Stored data
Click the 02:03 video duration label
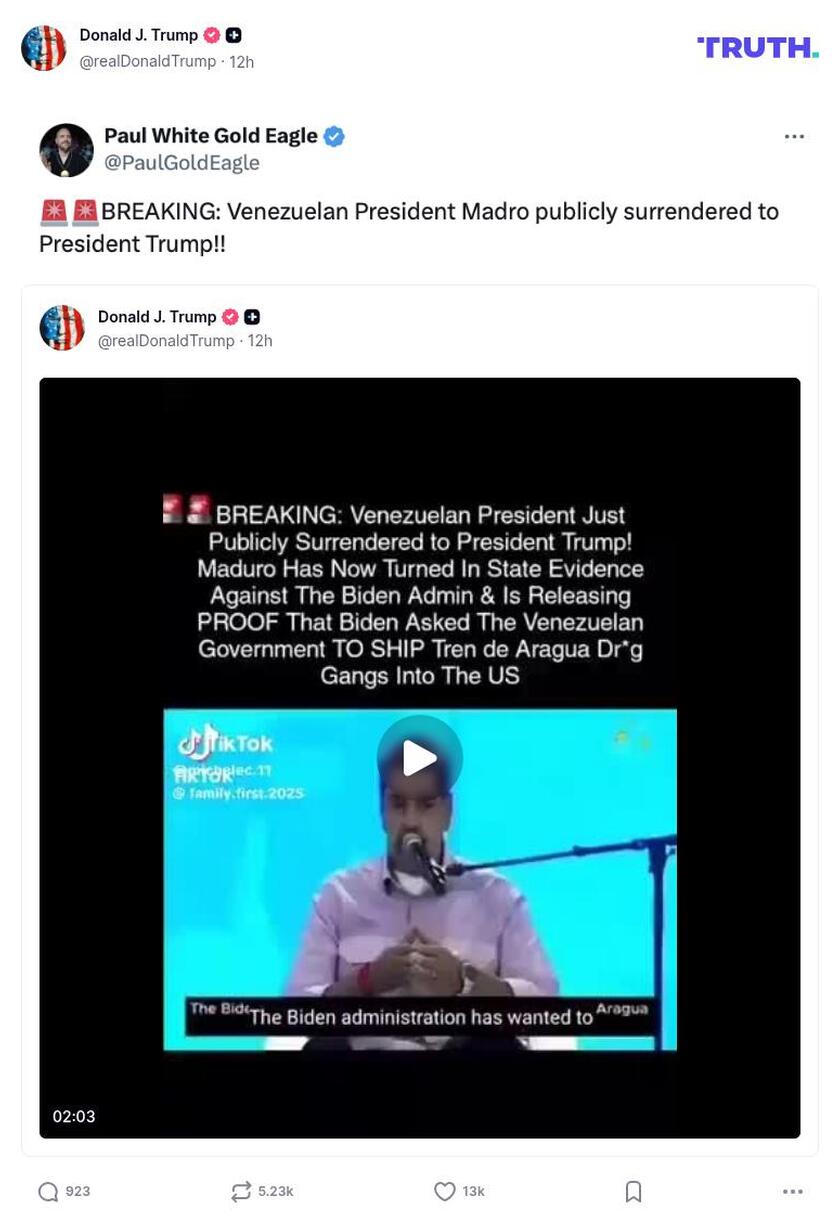(x=74, y=1116)
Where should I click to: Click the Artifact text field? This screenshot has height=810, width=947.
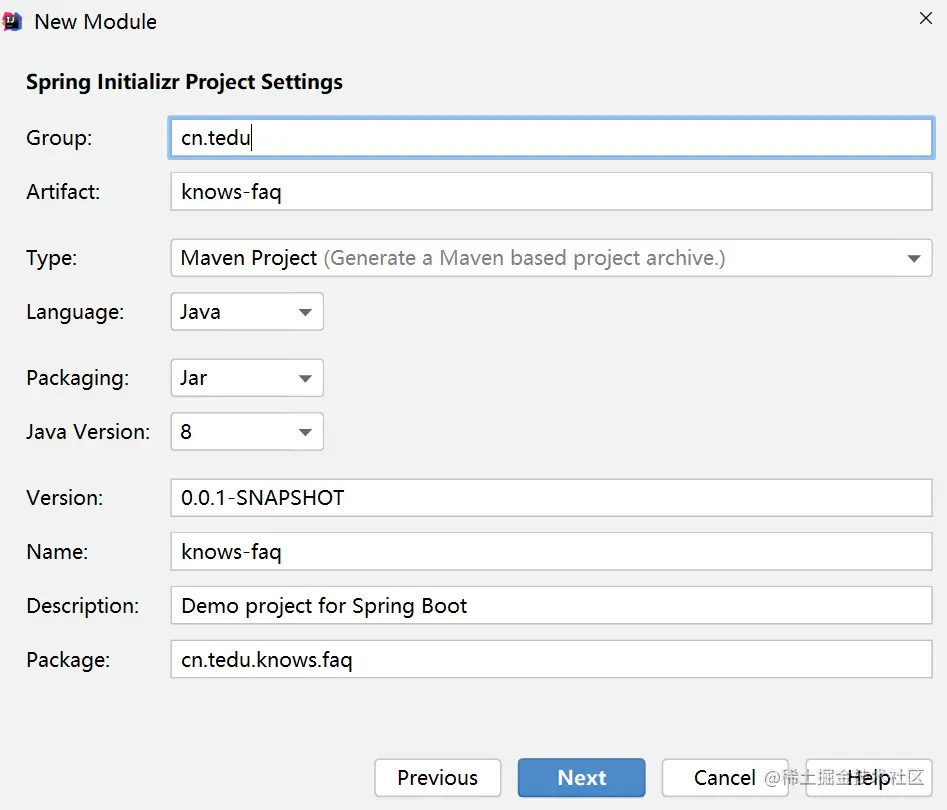(551, 192)
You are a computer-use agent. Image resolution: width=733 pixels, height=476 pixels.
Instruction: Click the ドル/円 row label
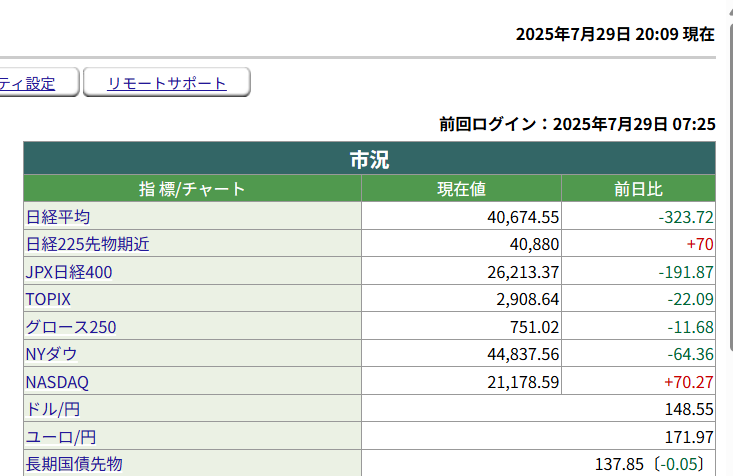[x=54, y=409]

WHAT TO WORK ON: Your copy must reproduce the entries above in full, without their pictures.

TASK RESPONSE:
Click the 02:03 video duration label
(x=74, y=1116)
Where should I click to: Click the Artifact text field? This screenshot has height=810, width=947.
(551, 192)
You are a computer-use agent. Image resolution: width=733 pixels, height=476 pixels.
Instruction: Click the ドル/円 row label
[x=54, y=409]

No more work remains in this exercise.